Il Decreto Legislativo 81/08 “Testo Unico sulla Salute e Sicurezza del Lavoro” nasce con lo scopo di semplificare e di ridurre gli obblighi formali cercando di intensificare il coordinamento degli interventi di controllo, incentivando la formazione, razionalizzando le sanzioni che sono divenute più onerose e comprendono la sospensione dell’attività in caso di gravi e reiterate violazioni.

Per ottemperare agli obblighi previsti dal D.Lgs. 81/08 ogni Azienda o Datore di Lavoro, solo dopo aver effettuato la Valutazione dei Rischi e stabilito la necessità della sorveglianza sanitaria, deve nominare un Medico Competente.

Il Datore di Lavoro può scegliere (art. 39 del D.Lgs. 81/08) di affidarsi a strutture che, oltre al servizio di sorveglianza sanitaria, offrono anche le prestazioni di sicurezza, fornendo così un servizio globale.

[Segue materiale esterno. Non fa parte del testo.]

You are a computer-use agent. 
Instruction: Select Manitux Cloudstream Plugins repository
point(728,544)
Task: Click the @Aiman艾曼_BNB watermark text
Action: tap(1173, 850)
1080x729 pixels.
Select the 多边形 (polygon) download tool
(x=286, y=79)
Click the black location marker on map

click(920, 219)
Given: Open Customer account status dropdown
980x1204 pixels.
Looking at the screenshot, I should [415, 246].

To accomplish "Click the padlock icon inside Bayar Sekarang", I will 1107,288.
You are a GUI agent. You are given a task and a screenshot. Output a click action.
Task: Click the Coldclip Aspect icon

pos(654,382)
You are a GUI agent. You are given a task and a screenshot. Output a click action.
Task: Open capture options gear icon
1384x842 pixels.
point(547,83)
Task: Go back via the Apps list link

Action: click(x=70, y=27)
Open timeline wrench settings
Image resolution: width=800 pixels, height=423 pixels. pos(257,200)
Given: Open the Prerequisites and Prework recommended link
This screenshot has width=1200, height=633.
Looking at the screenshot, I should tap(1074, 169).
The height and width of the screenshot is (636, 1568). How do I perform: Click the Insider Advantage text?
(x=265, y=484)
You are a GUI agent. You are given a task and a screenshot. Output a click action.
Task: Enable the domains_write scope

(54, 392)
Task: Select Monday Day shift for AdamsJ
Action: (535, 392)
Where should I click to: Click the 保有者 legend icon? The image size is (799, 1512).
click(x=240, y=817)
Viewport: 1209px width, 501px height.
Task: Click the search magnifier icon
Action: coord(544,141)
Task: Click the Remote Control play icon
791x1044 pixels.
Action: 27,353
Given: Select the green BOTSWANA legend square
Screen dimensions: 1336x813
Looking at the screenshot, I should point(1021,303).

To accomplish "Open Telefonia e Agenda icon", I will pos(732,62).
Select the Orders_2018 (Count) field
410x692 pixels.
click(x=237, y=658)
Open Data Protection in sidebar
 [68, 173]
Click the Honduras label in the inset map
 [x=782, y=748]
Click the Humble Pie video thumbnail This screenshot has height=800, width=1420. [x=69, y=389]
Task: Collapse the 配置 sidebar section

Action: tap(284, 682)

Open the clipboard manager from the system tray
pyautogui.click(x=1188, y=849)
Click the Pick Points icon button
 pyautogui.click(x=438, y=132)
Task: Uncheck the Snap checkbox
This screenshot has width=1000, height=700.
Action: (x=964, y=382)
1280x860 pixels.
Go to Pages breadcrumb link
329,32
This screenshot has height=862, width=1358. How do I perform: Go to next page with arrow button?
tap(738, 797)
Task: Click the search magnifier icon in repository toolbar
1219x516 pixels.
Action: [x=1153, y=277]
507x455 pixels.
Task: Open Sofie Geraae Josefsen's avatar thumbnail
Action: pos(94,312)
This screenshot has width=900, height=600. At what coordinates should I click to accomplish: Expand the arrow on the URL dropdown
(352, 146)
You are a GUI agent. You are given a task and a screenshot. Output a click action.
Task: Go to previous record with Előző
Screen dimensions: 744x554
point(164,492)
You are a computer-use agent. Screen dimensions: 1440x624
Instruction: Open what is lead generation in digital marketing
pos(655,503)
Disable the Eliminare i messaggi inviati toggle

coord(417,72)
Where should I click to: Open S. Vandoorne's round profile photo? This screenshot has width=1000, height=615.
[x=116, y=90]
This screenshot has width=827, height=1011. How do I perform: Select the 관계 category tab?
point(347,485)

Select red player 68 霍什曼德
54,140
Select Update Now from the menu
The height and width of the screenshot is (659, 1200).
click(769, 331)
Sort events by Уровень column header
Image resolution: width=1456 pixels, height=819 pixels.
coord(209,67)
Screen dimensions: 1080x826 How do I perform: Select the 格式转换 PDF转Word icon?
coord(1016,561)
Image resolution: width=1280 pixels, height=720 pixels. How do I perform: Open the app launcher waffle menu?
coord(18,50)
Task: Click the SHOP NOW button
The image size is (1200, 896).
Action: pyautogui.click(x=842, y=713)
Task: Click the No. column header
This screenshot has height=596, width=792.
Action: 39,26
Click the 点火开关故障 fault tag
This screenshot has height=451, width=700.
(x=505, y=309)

SQ PIÙ è in grado di offrire tutti i servizi legati alla medicina del lavoro e alla sorveglianza sanitaria (obbligatorietà prevista dall’art. 18 del D.Lgs. 81/08 comma 1, lettera a) e precisamente:

  • nomina medico competente;

  • redazione del piano sanitario;

  • sopralluogo degli ambienti lavorativi e riunioni periodiche;

  • visite mediche preventive (assuntive), periodiche, straordinarie, ecc. ed emissione del relativo giudizio d’idoneità specifica alla mansione;

  • effettuazione degli accertamenti complementari previsti dal piano sanitario: audiometria, spirometria, ECG, test di screening visivo, esami ematochimico urinari, monitoraggio tossicologico, ecc.;

  • accertamenti di screening per la verifica dell’assenza di sostanze stupefacenti;

  • visite specialistiche;

Nel seguito riportiamo i principali rischi, con il riferimento legislativo, per cui è prevista una visita medica condotta da parte di un medico competente a lavoratori esposti:

  • Agenti fisici (Art. 185 D.Lgs. 81/08);

  • Rumore (Art. 196 D.Lgs. 81/08);

  • Vibrazioni (Art. 204 D.Lgs. 201/08);

  • Campi elettromagnetici (Art. 211 D.Lgs. 81/08);

  • Radiazioni ottiche artificiali (Art. 218 D.Lgs. 81/08);

  • Amianto (Art.259 D.Lgs. 81/08);

  • Agenti cancerogeni e mutageni (artt. 242-243 D.Lgs. 81/08);

  • Agenti chimici (Art. 229 D.Lgs 81/08);

  • Movimentazione manuale dei carichi (Art. 168 c.2 lettera d) D.Lgs. 81/08);

  • Videoterminali (Art. 176 D.Lgs. 81/08);

  • Agenti biologici (Art. 279-280 D.Lgs. 81/08);

  • Lavoro notturno (D.Lgs. 25/99);

  • Silice (L. 455/1943 e Smi);

  • Radiazioni ionizzanti per lavoratori di categoria B (D.Lgs. 230/95 e smi).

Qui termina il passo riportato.